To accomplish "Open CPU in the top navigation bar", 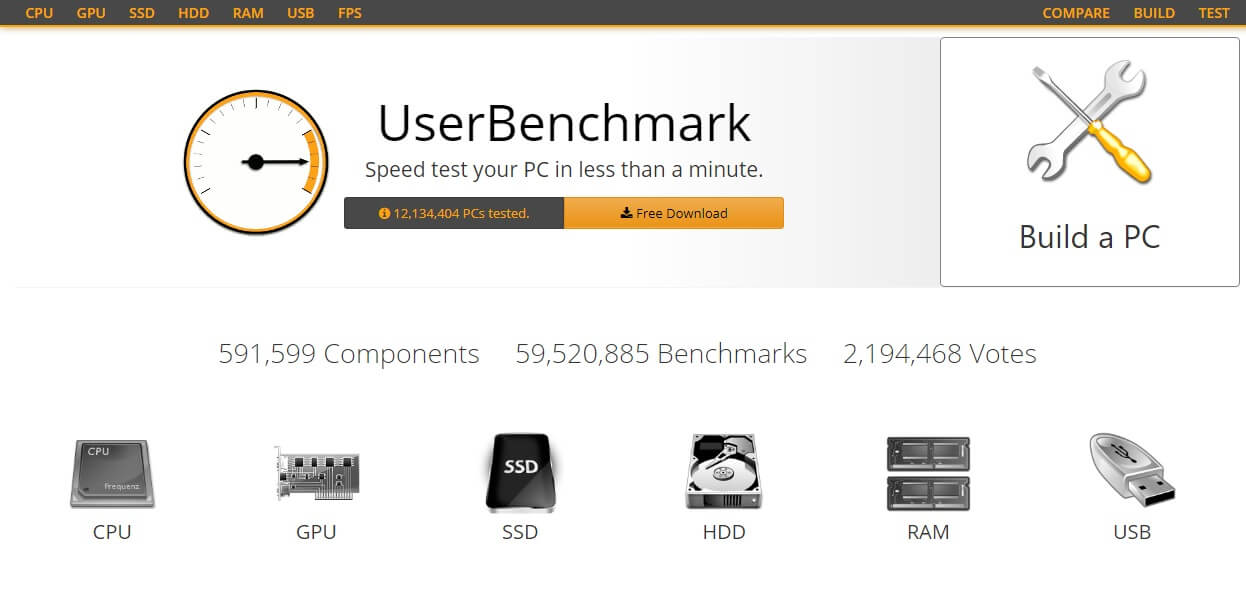I will pos(39,13).
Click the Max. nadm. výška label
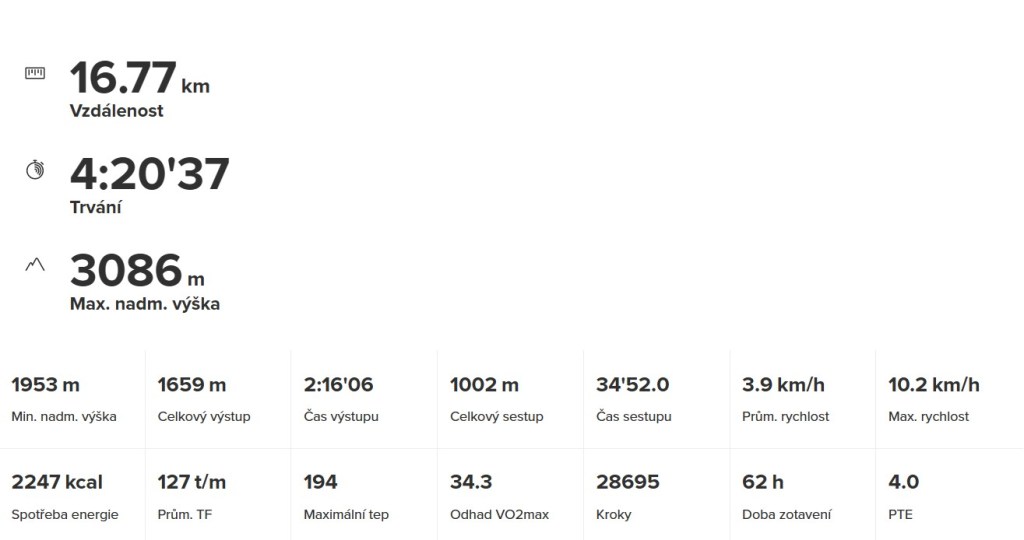1024x540 pixels. tap(144, 304)
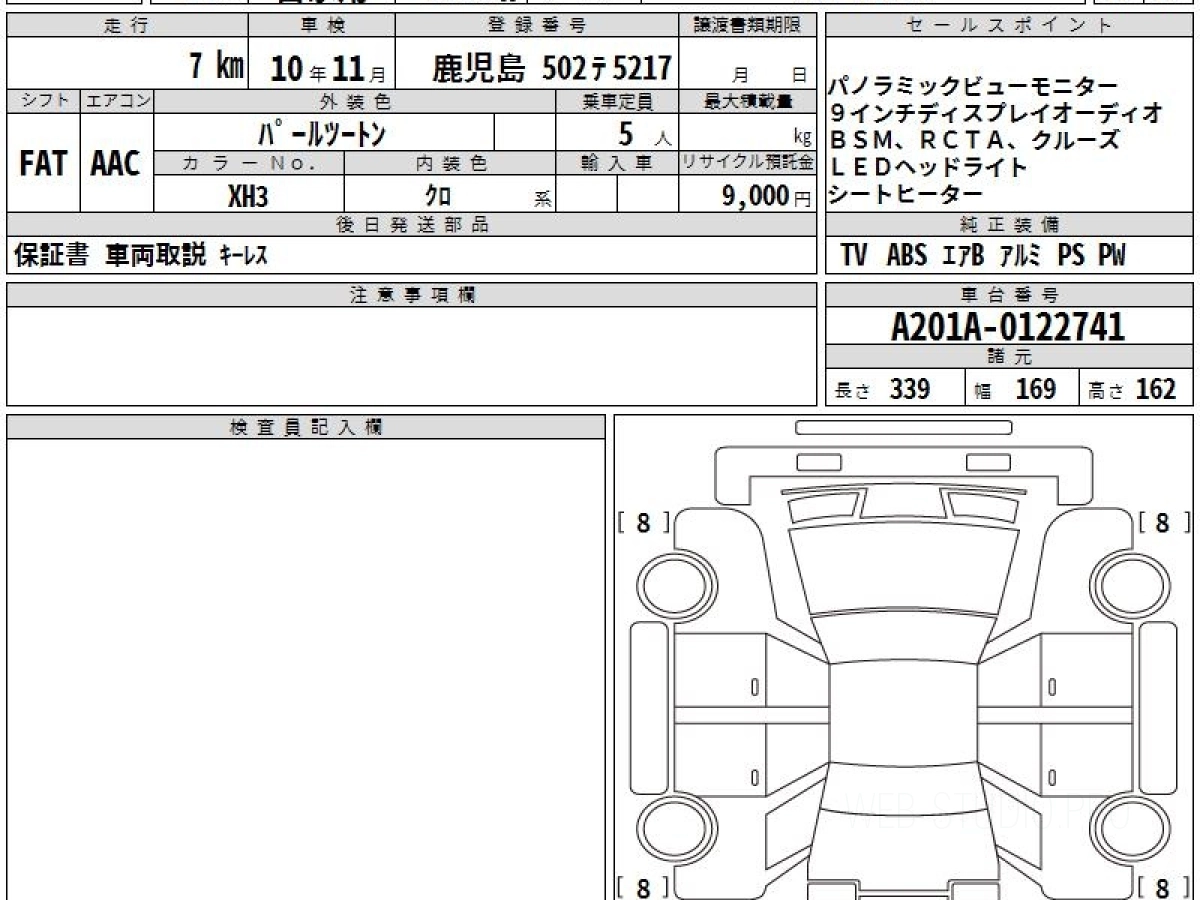
Task: Click the top-left [8] tire rating marker
Action: [642, 522]
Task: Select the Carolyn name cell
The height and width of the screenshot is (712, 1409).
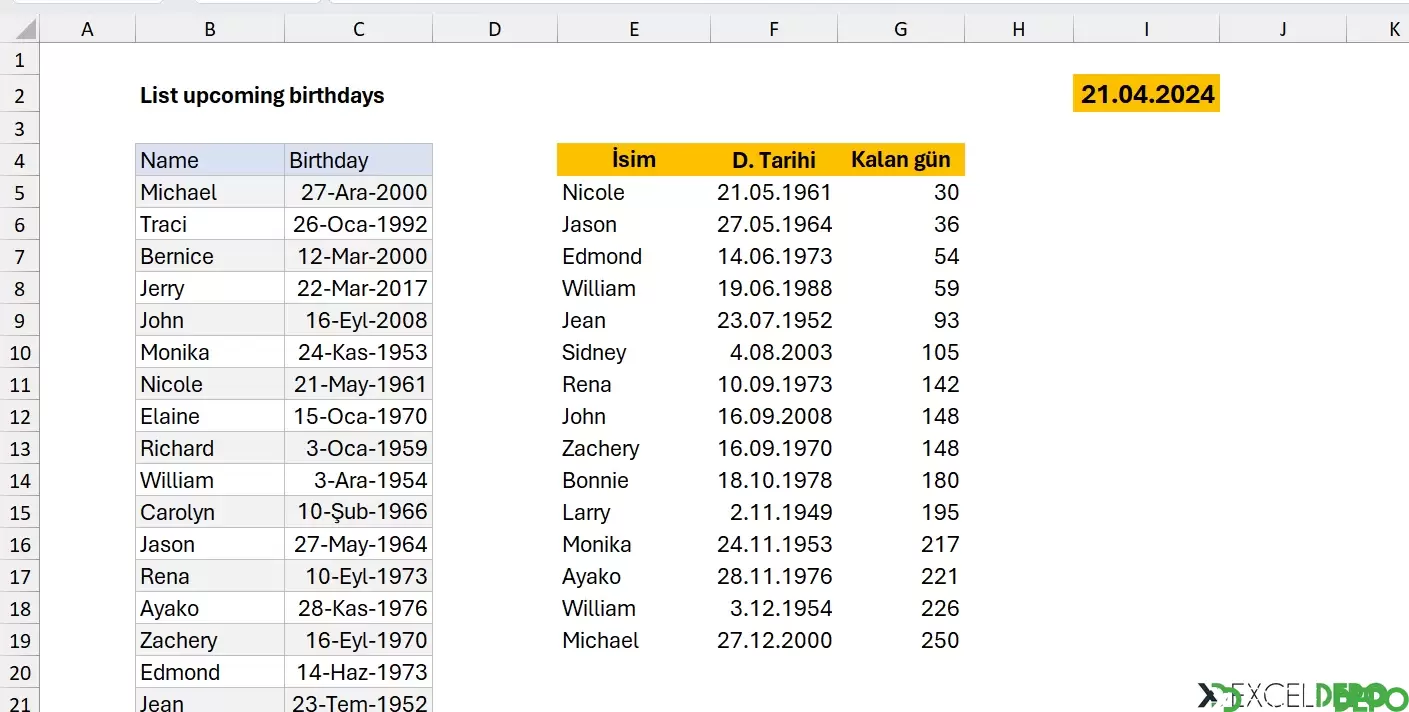Action: [x=210, y=512]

• Aim of the exercise: Starting at the line containing "Click the Max. nadm. výška label", output every remaining line of the records above exactly, the last one included. Nothing else belongs in the output, and no pictures either.

• Written solution:
Click the Max. nadm. výška label
1024x540 pixels. tap(144, 304)
Task: Click the top-left [8] tire rating marker
Action: [642, 522]
Task: Select the Carolyn name cell
The height and width of the screenshot is (712, 1409).
Action: [x=210, y=512]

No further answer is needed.